**MATERIAL**

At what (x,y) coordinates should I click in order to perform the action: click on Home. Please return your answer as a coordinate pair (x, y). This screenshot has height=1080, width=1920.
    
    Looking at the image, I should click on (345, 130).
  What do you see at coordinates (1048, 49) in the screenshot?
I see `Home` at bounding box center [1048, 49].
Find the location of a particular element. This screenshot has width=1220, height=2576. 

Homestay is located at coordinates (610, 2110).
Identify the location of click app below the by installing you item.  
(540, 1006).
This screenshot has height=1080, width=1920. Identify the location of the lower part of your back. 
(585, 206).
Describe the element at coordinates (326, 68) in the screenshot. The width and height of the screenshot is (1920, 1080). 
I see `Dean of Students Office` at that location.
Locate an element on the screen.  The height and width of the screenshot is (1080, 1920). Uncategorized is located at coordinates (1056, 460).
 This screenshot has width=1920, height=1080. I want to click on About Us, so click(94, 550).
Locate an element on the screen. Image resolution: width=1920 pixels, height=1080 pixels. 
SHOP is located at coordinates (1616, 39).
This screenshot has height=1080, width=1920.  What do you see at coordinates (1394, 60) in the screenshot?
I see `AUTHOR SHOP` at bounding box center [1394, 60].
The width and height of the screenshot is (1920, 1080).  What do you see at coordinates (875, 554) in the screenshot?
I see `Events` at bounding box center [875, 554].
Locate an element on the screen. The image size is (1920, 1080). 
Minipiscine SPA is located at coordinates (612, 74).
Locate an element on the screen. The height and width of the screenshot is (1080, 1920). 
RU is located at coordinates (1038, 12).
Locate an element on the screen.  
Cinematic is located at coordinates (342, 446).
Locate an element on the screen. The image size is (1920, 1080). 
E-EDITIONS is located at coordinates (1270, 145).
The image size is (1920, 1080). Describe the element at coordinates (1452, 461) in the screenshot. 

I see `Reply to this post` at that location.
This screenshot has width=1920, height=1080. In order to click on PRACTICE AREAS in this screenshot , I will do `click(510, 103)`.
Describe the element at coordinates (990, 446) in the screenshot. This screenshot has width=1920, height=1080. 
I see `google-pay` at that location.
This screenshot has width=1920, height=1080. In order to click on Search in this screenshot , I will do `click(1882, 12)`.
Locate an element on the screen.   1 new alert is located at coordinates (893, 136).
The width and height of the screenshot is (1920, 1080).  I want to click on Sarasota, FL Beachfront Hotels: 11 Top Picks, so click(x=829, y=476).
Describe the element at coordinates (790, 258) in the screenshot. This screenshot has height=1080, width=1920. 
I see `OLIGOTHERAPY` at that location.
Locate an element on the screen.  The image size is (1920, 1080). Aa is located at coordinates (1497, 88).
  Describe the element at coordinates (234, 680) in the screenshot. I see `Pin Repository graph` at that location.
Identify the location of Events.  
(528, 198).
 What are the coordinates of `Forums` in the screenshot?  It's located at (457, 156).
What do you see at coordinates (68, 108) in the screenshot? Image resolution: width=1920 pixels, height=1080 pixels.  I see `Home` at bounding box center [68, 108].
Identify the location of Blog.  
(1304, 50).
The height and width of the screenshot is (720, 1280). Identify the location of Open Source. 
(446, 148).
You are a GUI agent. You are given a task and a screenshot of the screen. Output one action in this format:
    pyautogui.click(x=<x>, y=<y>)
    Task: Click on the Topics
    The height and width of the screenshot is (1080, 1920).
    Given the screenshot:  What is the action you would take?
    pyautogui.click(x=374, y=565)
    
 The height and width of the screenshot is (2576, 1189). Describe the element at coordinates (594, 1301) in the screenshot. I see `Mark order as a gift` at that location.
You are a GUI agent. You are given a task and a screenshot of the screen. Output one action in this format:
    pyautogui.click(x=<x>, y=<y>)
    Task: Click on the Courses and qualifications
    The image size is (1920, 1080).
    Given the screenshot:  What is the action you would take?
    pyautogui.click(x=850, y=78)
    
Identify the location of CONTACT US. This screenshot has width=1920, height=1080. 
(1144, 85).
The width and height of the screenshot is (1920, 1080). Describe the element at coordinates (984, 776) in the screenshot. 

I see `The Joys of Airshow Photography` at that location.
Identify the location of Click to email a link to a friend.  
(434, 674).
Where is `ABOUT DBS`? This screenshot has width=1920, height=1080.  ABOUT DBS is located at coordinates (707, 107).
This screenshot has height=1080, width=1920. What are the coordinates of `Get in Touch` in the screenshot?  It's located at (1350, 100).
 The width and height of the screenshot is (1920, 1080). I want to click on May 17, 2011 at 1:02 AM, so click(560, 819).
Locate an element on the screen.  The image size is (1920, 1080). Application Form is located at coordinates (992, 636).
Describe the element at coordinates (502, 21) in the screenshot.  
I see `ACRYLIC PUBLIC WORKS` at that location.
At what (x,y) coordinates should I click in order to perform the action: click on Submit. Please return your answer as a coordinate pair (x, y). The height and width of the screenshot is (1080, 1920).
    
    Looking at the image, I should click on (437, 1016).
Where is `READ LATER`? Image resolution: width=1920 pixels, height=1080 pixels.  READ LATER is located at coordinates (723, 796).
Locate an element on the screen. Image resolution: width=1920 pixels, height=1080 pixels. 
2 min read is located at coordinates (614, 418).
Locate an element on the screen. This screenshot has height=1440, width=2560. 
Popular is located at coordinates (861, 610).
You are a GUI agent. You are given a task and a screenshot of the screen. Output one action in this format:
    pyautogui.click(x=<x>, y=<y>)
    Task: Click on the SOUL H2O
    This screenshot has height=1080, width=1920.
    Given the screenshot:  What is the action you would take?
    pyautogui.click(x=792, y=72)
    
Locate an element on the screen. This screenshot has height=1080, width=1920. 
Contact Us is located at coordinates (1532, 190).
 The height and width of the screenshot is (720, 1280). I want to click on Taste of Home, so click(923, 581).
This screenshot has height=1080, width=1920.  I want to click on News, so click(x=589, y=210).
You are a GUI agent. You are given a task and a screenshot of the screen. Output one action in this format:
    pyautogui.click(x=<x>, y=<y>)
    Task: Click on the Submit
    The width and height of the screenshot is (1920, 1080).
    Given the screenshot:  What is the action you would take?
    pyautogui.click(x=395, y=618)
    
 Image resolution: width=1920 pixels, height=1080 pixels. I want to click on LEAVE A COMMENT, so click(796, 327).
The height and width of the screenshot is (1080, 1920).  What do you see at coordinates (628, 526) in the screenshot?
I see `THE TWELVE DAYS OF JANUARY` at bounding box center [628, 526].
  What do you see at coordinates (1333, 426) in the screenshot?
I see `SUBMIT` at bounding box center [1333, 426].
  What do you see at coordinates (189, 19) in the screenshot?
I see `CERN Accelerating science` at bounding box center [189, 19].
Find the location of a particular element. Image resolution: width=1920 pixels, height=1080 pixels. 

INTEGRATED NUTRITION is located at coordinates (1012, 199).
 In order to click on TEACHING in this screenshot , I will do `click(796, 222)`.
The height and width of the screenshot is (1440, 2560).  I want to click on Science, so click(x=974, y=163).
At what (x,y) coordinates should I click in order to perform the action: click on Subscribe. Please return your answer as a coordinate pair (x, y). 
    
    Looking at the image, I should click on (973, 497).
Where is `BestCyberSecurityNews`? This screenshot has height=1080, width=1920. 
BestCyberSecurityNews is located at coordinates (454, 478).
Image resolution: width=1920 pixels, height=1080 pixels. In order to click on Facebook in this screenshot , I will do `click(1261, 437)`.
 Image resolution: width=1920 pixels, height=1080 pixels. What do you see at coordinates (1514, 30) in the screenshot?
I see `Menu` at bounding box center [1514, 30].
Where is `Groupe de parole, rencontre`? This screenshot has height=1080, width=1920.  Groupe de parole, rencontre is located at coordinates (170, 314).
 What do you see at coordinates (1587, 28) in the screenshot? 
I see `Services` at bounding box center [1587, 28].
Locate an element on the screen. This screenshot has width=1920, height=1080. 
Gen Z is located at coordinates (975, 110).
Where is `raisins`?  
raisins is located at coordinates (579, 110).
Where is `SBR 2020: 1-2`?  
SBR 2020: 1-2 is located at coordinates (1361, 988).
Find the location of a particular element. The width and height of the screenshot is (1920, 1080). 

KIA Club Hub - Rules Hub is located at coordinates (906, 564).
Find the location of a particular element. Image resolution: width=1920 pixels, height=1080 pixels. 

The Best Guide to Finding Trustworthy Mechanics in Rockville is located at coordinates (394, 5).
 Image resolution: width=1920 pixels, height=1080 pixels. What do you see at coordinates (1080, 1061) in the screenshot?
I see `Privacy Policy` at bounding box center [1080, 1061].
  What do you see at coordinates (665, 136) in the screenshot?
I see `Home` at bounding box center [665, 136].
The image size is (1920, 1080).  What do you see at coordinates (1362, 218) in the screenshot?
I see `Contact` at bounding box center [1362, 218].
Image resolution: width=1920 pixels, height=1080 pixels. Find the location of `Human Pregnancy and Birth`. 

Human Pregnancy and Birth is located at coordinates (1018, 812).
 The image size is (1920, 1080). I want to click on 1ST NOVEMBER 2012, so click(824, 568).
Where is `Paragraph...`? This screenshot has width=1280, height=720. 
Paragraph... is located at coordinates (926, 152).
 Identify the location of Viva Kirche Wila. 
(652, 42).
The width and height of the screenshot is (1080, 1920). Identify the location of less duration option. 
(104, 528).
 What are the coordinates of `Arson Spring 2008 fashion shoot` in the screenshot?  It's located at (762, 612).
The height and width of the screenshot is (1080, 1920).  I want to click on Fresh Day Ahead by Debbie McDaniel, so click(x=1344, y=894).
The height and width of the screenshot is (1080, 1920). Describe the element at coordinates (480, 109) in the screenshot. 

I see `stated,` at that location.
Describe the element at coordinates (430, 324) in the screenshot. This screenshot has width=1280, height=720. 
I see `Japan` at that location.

**TO BE DONE**
Tally the lines in the rows above that contain the string "Paragraph", matching case exactly. Reply with the count alone.

**EXERCISE OUTPUT**
2